Y no es que los kilos de papeles aferentes no lo siguiesen aquí como a cualquier otro lugar. Aquí, como en cualquier otro lado, encontraría tipos a los que les gustaba el papel. Cuando, siendo muy joven, dejó los Pirineos, había descubierto que esos tipos existían e incluso había concebido por ellos un gran respeto, un poco de tristeza y una formidable gratitud. A él le gustaba esencialmente caminar, soñar y hacer, y sabía que numerosos colegas lo habían considerado con un poco de respeto y mucha tristeza. «El papel -le había explicado un día un chaval voluble-, la redacción, el proceso verbal están en el nacimiento de toda Idea. Sin papel no hay idea. El verbo realza la idea como el humus realza el garbanzo. Un acta sin papel es un garbanzo más que muere en el mundo».

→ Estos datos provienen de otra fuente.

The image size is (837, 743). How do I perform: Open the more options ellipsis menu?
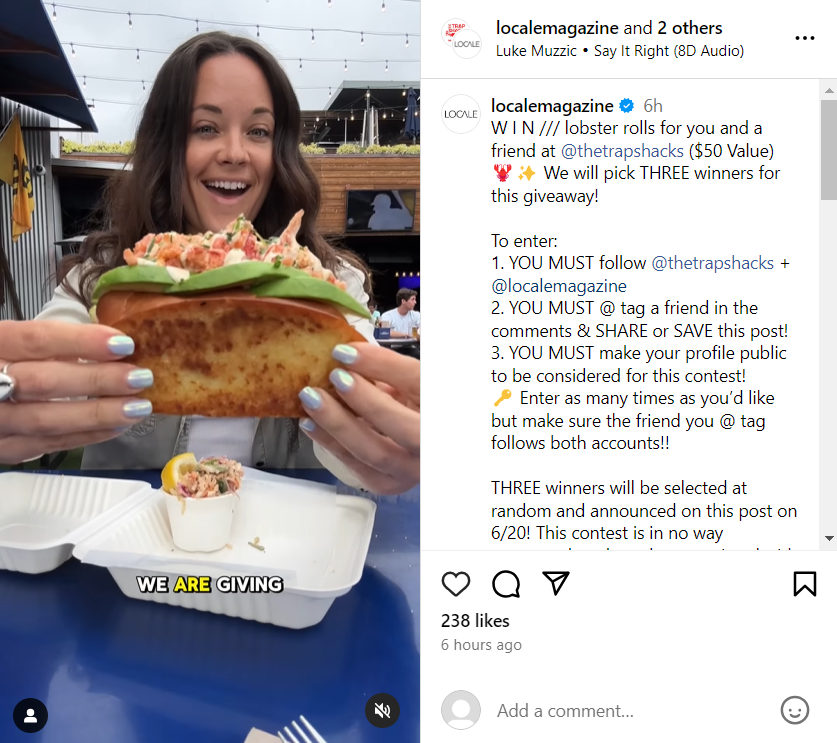[804, 38]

Bien, probablemente había conducido a la muerte a camiones de garbanzos desde que era policía. Pero a menudo había sentido emerger pensamientos intrigantes como resultado de sus deambulaciones. Pensamientos que se parecían más a montones de algas que a garbanzos, sin duda, pero el vegetal sigue siendo vegetal y una idea sigue siendo una idea, y nadie os pregunta una vez que la habéis enunciado si la habéis recogido en un campo de labor o en un lodazal. Dicho esto, era indudable que su adjunto Danglard, que amaba el papel en todas sus formas, desde las más altivas hasta las más humildes -en fajos, en libros, en rollos, en folletos, del incunable al papel de cocina-, era un hombre capaz de suministrar garbanzo de calidad. Danglard era un tipo de hombre reconcentrado que pensaba sin caminar, un ansioso con el cuerpo blando que escribía bebiendo y que, con la única ayuda de la inercia, de su cerveza, de su lápiz mordisqueado y de su curiosidad un poco fatigada, producía ideas en formación de un tipo muy diferente a las suyas.

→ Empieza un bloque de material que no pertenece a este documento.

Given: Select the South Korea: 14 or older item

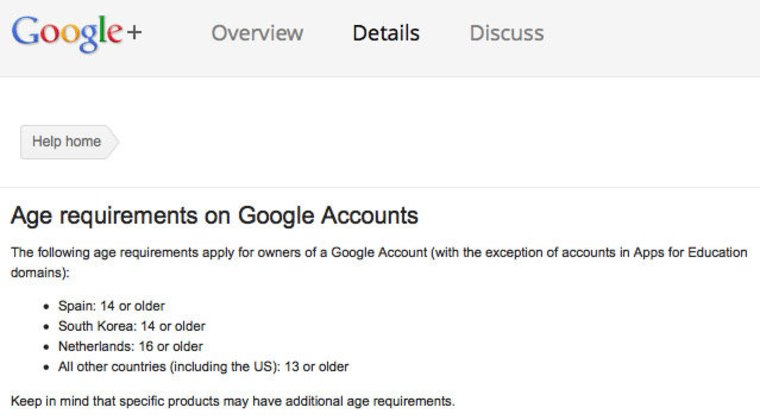Looking at the screenshot, I should tap(132, 326).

Se enfrentaban a menudo sobre este punto. Danglard consideraba que la única idea estimable era aquella fruto del pensamiento reflexivo y desconfiaba de toda forma de intuición informe. Adamsberg, en cambio, no consideraba nada y no trataba de separar una idea de otra. Sin embargo, cuando lo trasladaron a la brigada criminal, Adamsberg se peleó para traerse al espíritu tenaz y preciso del teniente Danglard, tras ascenderlo a capitán.

En este nuevo lugar, las reflexiones de Danglard así como las deambulaciones de Adamsberg ya no brincaban de una rotura de escaparate a un robo de bolso. Se concentraban sobre un solo objetivo: los crímenes de sangre. Ya no tenían ni un mísero escaparate que los distrajese de la pesadilla de la humanidad asesina. Ni un mísero bolso con unas llaves, con una agenda y una carta de amor que les permitiera respirar el aire vivificante del delito menor y volver a acompañar a la mujer joven a la puerta con un pañuelo limpio.